Al lavoro, condotto principalmente dalla giovane studentessa di dottorato di ricerca Silvia Campioni, hanno partecipato in maniera significativa anche i gruppi di ricerca di Cristina Cecchi, sempre del Dipartimento di Scienze biochimiche, e di Annalisa Relini (Dipartimento di Fisica dell’Università di Genova). “Malattie come l’Alzheimer, il Parkinson o l’Amiloidosi – spiega Fabrizio Chiti – sono dovute all’incapacità di una ben precisa proteina del nostro organismo a rimanere solubile e funzionale: si creano, perciò, degli aggregati, detti «fibrille amiloidi», che si accumulano in tessuti dal ruolo chiave come ad es. il cervello. Prima di diventare aggregati fibrillari maturi, però -continua Chiti – l’aspetto è quello di aggregati intermedi, detti «oligomeri». Sono essi i veri responsabili delle patologie e risultano molto difficili da identificare e studiare perchè sono instabili e hanno struttura eterogenea”.
I risultati della ricerca hanno per la prima volta fatto luce sulle caratteristiche strutturali degli oligomeri.

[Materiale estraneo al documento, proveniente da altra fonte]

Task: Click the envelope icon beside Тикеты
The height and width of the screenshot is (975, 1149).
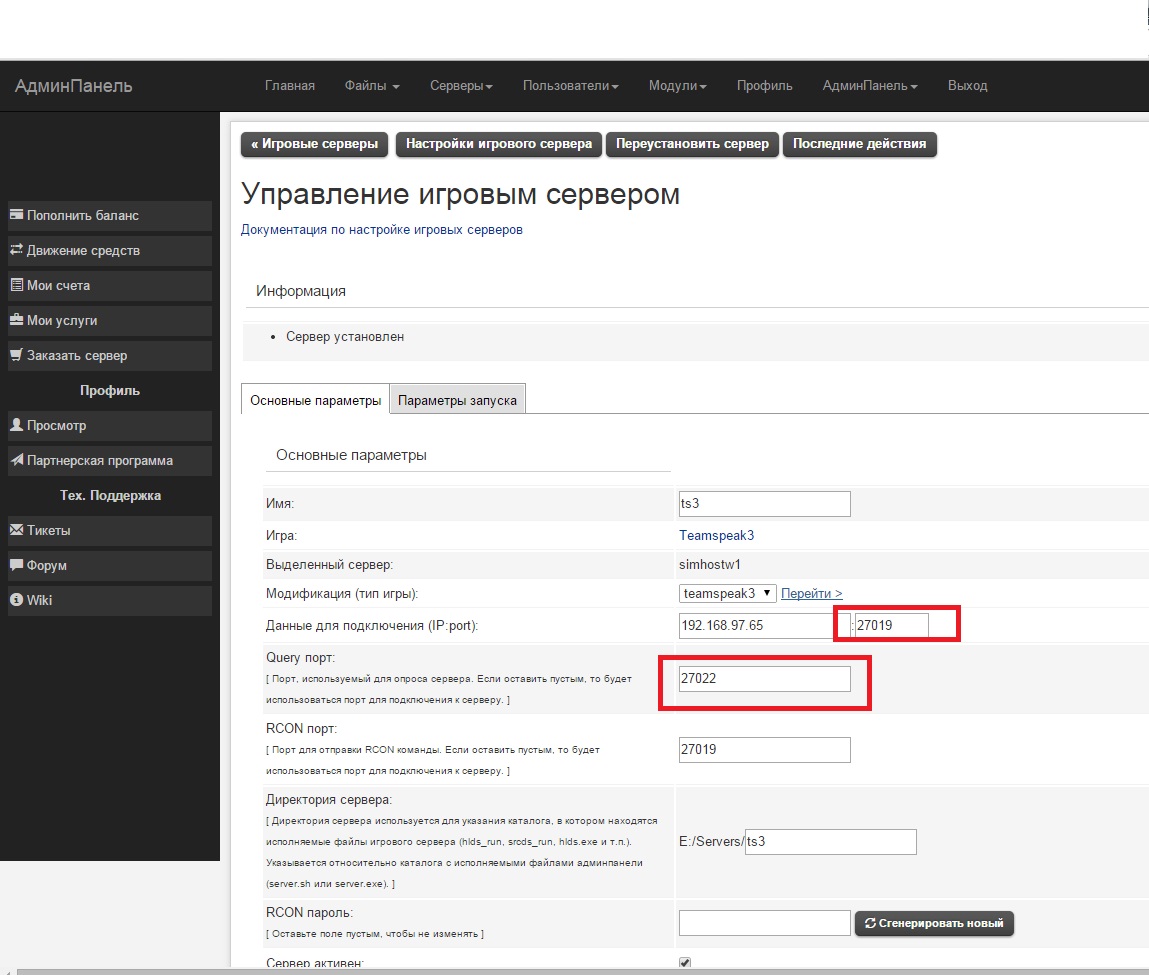Action: pyautogui.click(x=16, y=530)

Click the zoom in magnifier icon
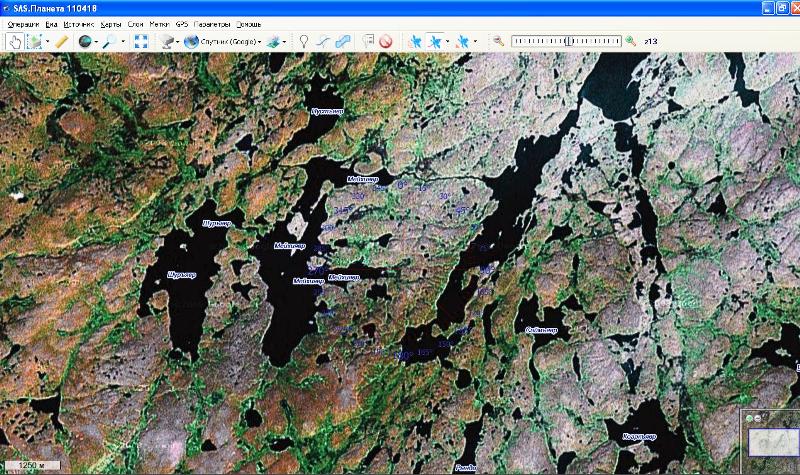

Lavorando con una proteina modello è stato possibile formare due tipi di oligomeri, entrambi stabili e studiabili: un tipo tossico nei confronti di cellule in coltura e un altro tipo che invece appare benigno. Un metodo altamente innovativo ha consentito di fornire informazioni a livello molecolare, permettendo di identificare le principali differenze strutturali tra i due tipi di oligomeri, sottolineando, quindi, i fattori responsabili della loro tossicità.
“Studiare a livello molecolare gli oligomeri – ha commentato Chiti – apre importanti orizzonti sul meccanismo che sta all’origine di queste malattie e permette di identificare nuovi bersagli per l’intervento terapeutico. Sulla strada aperta dalla nostra ricerca di base si può sviluppare la ricerca farmacologica. Per dirla con un’immagine, stiamo preparando il terreno dove costruire l’edificio della prevenzione e della cura”.